Мельхиор как заботливый отец сразу же насторожился и более внимательно всмотрелся в лицо Адельгейды. Заметив эту настороженность, девушка попыталась успокоить его улыбкой, но улыбка вышла столь мучительная, что беспокойство барона только возросло.

– Что-нибудь случилось, дитя? Наше решение нельзя исполнить? Неужто дочь крестьянина вытеснила тебя из его сердца? Ха! Синьор Гримальди, это было бы довольно оскорбительно! Но уж мне, старику, известно, как… Однако мы никогда не узнаем истину, если ты не будешь с нами откровенна. Это небывалый случай, Гаэтано, – чтобы моей дочери предпочли какую-нибудь батрачку!

Адельгейда умоляюще протянула к отцу руки, как бы заклиная его хранить молчание, и опустилась на стул, ибо уже не в силах была стоять. Оба старика, сильно встревоженные, молча последовали ее примеру.

– Говоря так, ты наносишь величайшее оскорбление чести и скромности Сигизмунда, отец, – заговорила наконец девушка, сама удивляясь тому, насколько спокойно прозвучал ее голос. – Если ты и твой добрейший, верный друг выслушаете меня, все недоумения тут же разрешатся.

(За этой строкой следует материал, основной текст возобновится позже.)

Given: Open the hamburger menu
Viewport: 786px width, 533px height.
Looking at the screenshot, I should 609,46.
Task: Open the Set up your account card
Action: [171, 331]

Собеседники слушали Адельгейду с величайшим изумлением, так как уже поняли, что случилось нечто гораздо более серьезное, нежели им поначалу представлялось. Адельгейда помедлила, чтобы собраться с силами, и в немногих словах, но с достаточной ясностью, пересказала им все, что узнала от Сигизмунда. Старики с жадностью ловили каждое слово, слетавшее с дрожащих губ девушки, ибо ее попытка держаться спокойно требовала нечеловеческих усилий; и когда она закончила свою речь, оба переглянулись с ужасом, как люди, на которых только что обрушилось огромное несчастье. Барон поначалу даже подумал, не ослышался ли он, ибо с годами слух стал часто его подводить, но друг его сразу же постиг до конца значение этой ошеломляющей и жестокой новости.

– Вот проклятье! ужасная весть! – пробормотал он, едва Адельгейда умолкла.

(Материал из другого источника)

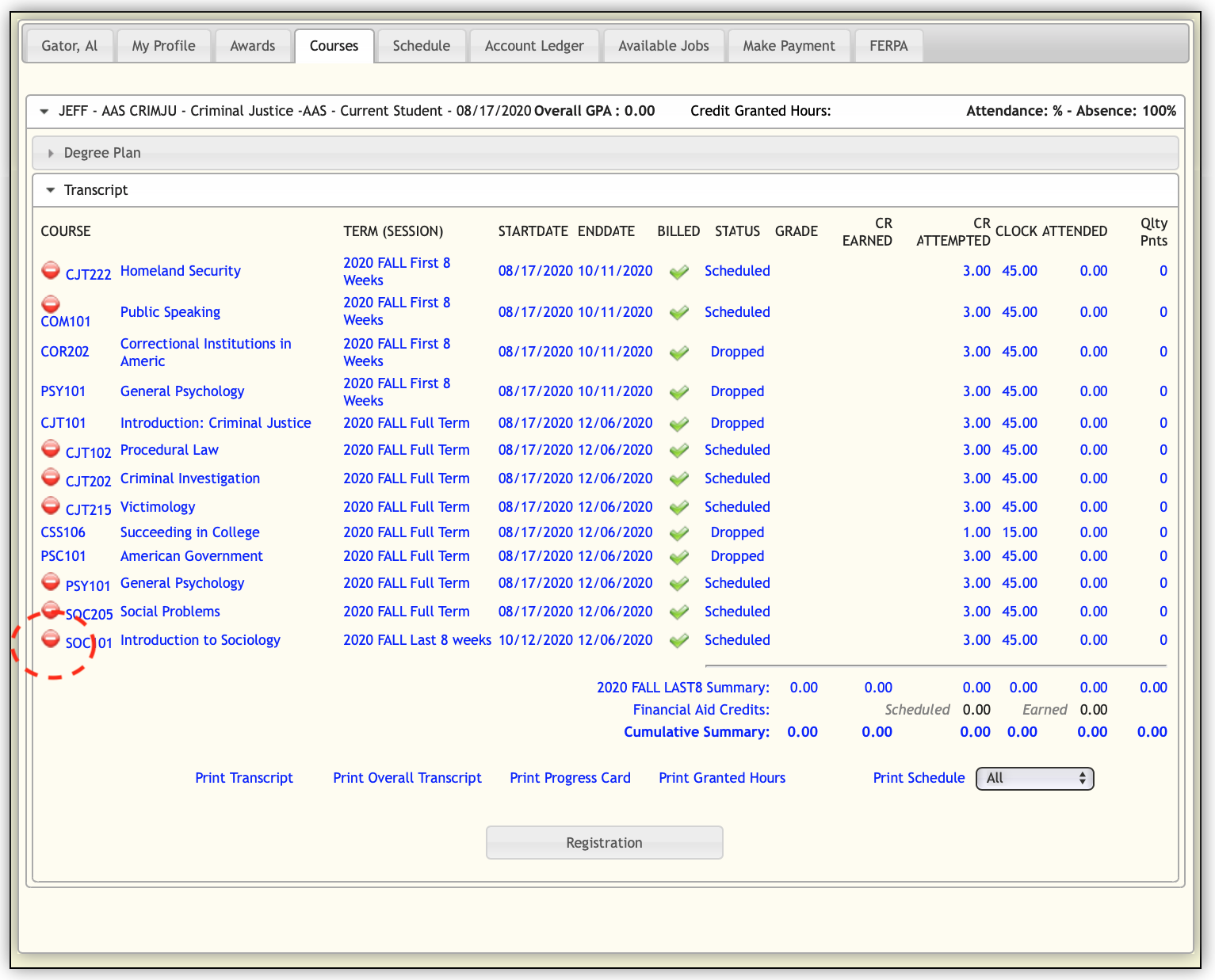1215x980 pixels.
Task: Click the Print Overall Transcript link
Action: click(x=407, y=778)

– Она говорит, что Сигизмунд – сын Бальтазара, палача нашего кантона? – спросил отец девушки у своего друга, как бы желая, чтобы тот разуверил его. – Бальтазара, из этого проклятого рода?

– Да, по воле Господа, он отец спасителя нашего семейства, – кротко подтвердила Адельгейда.

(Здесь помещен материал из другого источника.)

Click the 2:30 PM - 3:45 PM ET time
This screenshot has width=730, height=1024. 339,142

– Неужто злодей вознамерился проникнуть в нашу семью, скрыв свое гнусное, бесчестное родство? Неужто он дерзнул запятнать наше славное, древнее имя? Это больше чем неискренность, синьор Гримальди. Это грязное, ужасное преступление!

– Это несчастье, которое мы не в силах поправить, дорогой Мельхиор. Не будем обвинять мальчика, происхождение которого обернулось для него бедой, но вовсе не виной. Будь он хоть тысячу раз Бальтазар – ведь он спас жизнь всем нам!

– Да, ты говоришь верно; все это так. Ты всегда, всегда обладал большей, чем я, рассудительностью, несмотря на то, что южанин. Что ж, все наши прекрасные, благородные мечты развеялись как дым!

– Это не столь очевидно, – возразил Гаэтано, который не переставал вглядываться в лицо Адельгейды, как если бы хотел выведать все ее тайные желания. – В достаточной ли мере вы обсудили с юношей этот вопрос, Адельгейда?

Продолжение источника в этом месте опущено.